We have three databases/tables of interest:
- [[ https://wikitech.wikimedia.org/wiki/Analytics/EventLogging | Event logging ]] (what you will use for Task 1)
- Once ssh'd into stat1002 or stat1003: run `mysql -h analytics-store.eqiad.wmnet` to open the mysql command line interface
- In R (on stat1002), install our internal "[[ https://github.com/wikimedia/wikimedia-discovery-wmf/ | wmf ]]" package and use `wmf::build_query()` to execute queries and get that data into R
- Install **wmf** via `devtools::install_git('https://gerrit.wikimedia.org/r/wikimedia/discovery/wmf')`
- [[ https://wikitech.wikimedia.org/wiki/Analytics/Data/Webrequest | Webrequests ]] (accessed via [[ https://wikitech.wikimedia.org/wiki/Analytics/Cluster/Hive | Hive ]])
- [[ https://wikitech.wikimedia.org/wiki/Analytics/Data/Cirrus | Cirrus searches ]] (also accessed via Hive)

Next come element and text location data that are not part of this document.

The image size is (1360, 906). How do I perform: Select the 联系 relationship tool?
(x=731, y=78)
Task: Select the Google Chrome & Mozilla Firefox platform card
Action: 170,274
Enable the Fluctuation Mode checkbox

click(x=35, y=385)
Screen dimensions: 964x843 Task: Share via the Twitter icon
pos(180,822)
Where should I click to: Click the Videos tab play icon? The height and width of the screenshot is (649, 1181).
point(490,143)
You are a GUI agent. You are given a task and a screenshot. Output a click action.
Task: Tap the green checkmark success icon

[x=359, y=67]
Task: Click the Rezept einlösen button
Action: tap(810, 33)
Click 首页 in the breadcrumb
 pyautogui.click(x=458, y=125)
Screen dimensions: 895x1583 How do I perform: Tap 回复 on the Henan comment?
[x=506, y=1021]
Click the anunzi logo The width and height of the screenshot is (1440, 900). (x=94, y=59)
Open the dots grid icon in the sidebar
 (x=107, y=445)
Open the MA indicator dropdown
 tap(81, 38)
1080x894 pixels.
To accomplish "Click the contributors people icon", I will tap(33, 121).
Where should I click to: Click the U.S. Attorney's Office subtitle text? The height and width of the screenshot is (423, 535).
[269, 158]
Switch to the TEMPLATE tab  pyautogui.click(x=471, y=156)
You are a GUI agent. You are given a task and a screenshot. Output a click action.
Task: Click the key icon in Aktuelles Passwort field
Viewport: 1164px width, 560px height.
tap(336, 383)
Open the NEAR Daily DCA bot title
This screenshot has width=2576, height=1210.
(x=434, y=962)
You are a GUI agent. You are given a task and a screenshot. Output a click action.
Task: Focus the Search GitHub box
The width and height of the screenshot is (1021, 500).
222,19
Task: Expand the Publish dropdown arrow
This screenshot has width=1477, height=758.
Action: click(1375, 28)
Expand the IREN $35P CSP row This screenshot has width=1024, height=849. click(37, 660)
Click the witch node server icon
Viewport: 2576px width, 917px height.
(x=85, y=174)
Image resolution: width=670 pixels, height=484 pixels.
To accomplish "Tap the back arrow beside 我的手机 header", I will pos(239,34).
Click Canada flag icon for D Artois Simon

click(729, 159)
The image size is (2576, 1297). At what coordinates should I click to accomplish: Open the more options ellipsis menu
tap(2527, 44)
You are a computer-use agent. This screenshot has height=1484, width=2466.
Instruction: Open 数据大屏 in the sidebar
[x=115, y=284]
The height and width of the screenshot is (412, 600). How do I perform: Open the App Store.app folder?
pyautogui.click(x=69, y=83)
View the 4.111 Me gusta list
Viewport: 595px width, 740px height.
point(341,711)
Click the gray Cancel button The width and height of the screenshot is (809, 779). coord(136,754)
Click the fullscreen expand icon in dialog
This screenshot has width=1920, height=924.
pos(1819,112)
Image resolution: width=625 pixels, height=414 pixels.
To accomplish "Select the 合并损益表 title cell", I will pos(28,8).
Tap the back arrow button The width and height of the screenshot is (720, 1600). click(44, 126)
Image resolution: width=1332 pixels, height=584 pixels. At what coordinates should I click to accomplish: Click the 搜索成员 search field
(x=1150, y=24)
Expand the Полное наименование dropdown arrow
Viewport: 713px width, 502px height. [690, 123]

**//You need to know what they are, their structures, how to operate within them (e.g. aggregations and UDFs inside of Hive), and how to get data out of them for analysis with R/Python/whatever because like 99% of your job description will require you to use this data.//** So thorough knowledge is very important. For more info on these db's, see: https://meta.wikimedia.org/wiki/Discovery/Analytics#Databases_and_Datasets
This task will be split up into 3 sub-tasks, each for learning one of those databases/tables:
- T143137 is for learning event logging data.
- T143762 is for learning web requests data and working with Hive/Hadoop.
- T_____ will be for learning cirrus search requests data.